In this design idea a small circuit with six components derives 5V gate bias from the -48V rail widely used in telecom applications. The MAX6138 shunt voltage reference and the MAX1683 charge pump are featured in the design.

A similar version of this article appeared in the September 19, 2002 issue of *EDN *magazine.

A small and simple circuit (Figure 1) derives +5V from the -48V rail widely used in telecom applications. Useful for gate bias and other purposes, the 5V supply delivers up to 5mA. A shunt reference (U1) defines -5V as ground reference for a charge pump (U2), and the charge pump doubles this 5V difference (between system ground and charge pump ground) to produce +5V with respect to the system ground.

The shunt reference maintains 5V across its terminals by regulating its own current (I_{S}), which in turn is determined by the value of R. Current through R (I_{R}) is fairly constant, and varies only with the input voltage. I_{R}, the sum of the charge-pump and shunt-reference currents (I_{R} = I_{CP} + I_{S}), has maximum and minimum values set by the shunt reference.

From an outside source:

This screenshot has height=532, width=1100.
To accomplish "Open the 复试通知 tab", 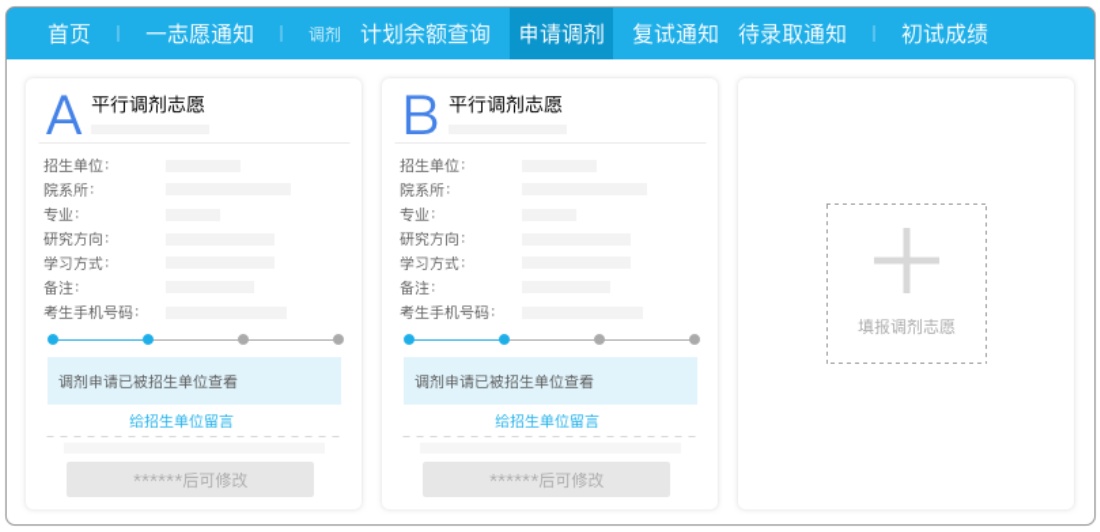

The shunt reference sinks up to 15mA, and requires 60µA minimum to maintain regulation. Maximum I_{R} is determined by the maximum input voltage. To prevent excessive current in the shunt reference with no load on the charge-pump output, use the maximum input voltage (-48V -10% = -52.8V) when calculating the minimum value of R. The maximum reference sink current (15mA) plus the charge pump's no-load operating current (230µA) equals the maximum I_{R} value (15.23mA). Thus,

R_{MIN} = (V_{IN(MAX)} - V_{REF})/I_{R(MAX)} = (52.8V - 5V)/0.01523A = 3.14kΩ.

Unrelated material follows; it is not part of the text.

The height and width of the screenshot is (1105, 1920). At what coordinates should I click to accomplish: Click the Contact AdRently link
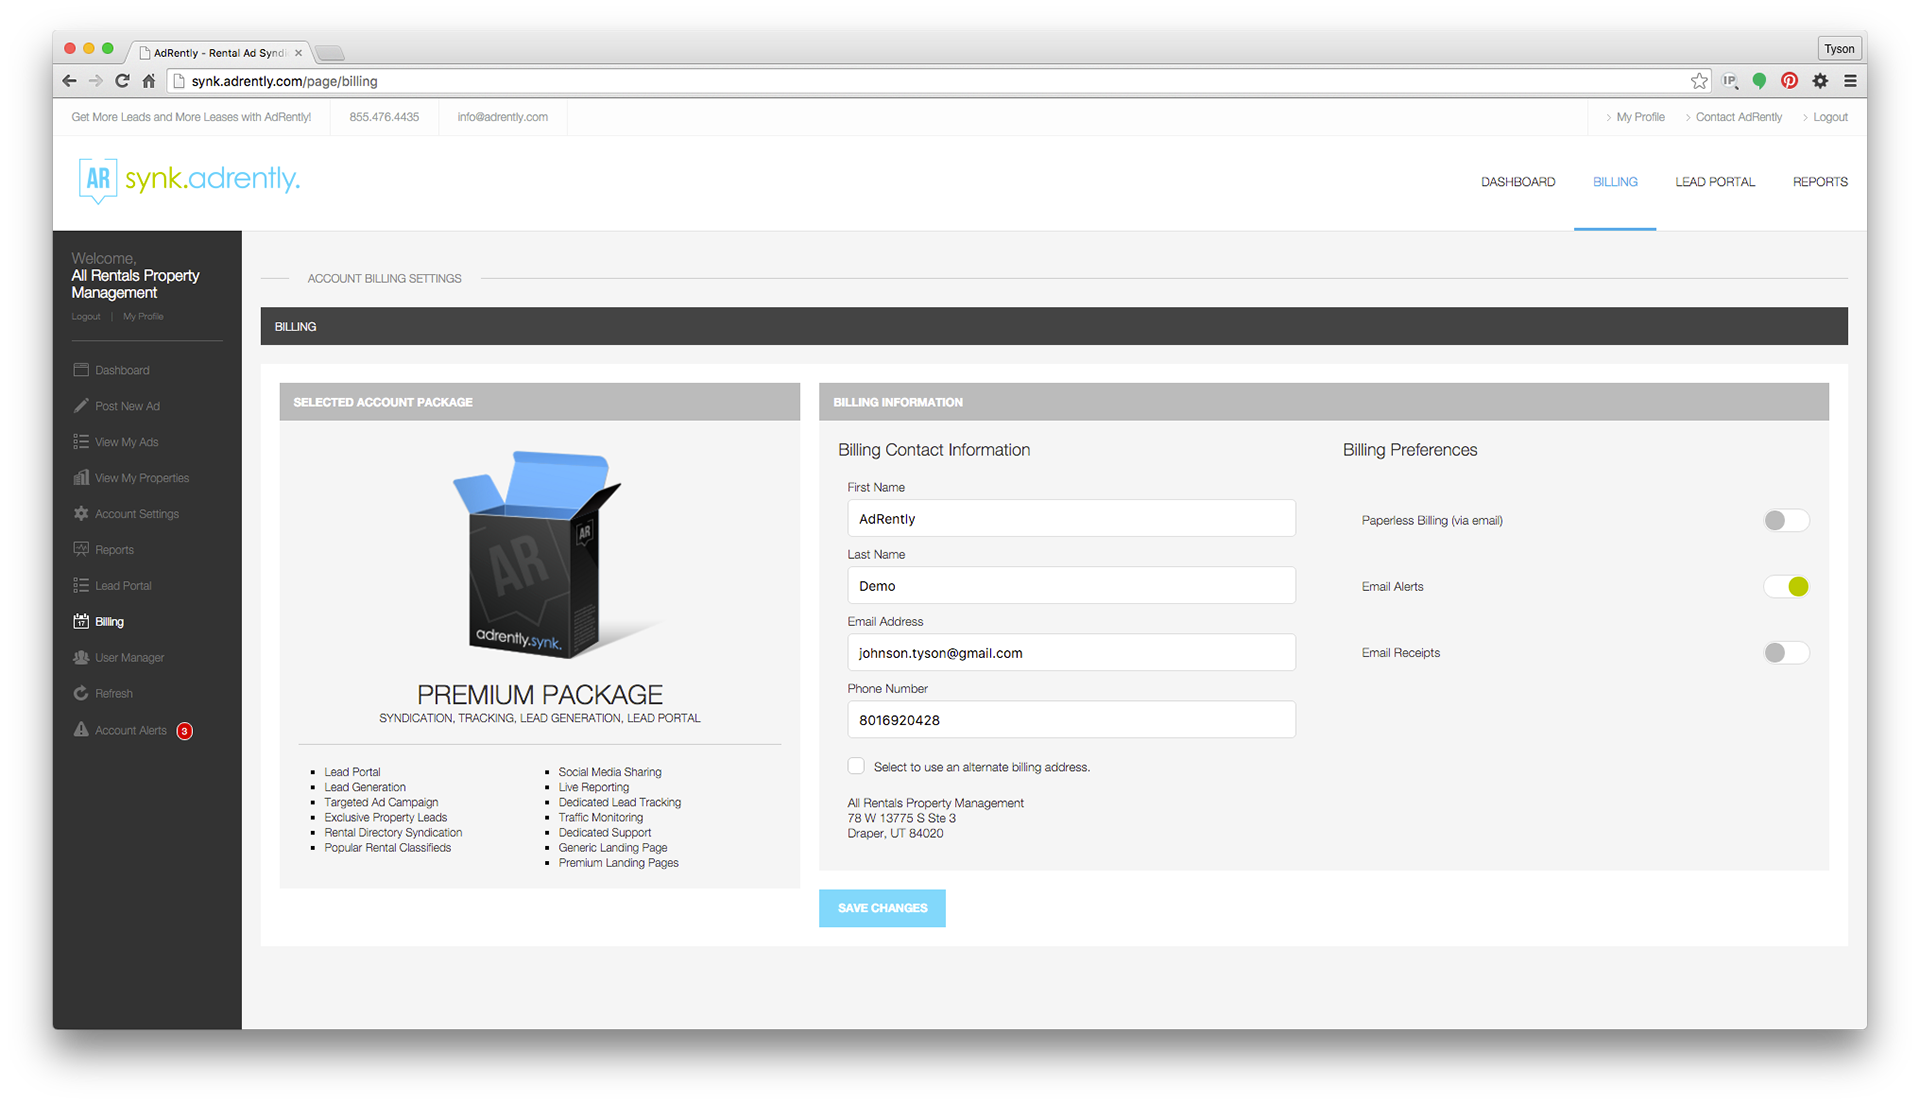pos(1738,117)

Choose the next-highest standard 1% value, which is 3.16kΩ.

Guaranteed output current for the charge pump is calculated at the minimum line voltage: -48V + 10% = -43.2V. The charge pump's maximum input current is:

I_{CP} = (V_{IN(MIN)} - V_{REF})/R - I_{SH(MIN)} = (43.2V - 5V)/3.16kΩ - 90µA = 12mA,

where 90µA is the minimum recommended operating current for the shunt reference. Assuming 90% efficiency in the charge pump, the output current is

I_{OUT} = (I_{CP}/2) × 0.9 = (12mA/2) × 0.9 = 5.4mA.

Charge-pump input current is halved, because output voltage is twice the input voltage. Power is dissipated via the shunt reference under no-load conditions, so be sure that R can handle the resulting wattage. A 1W resistor suffices in this case.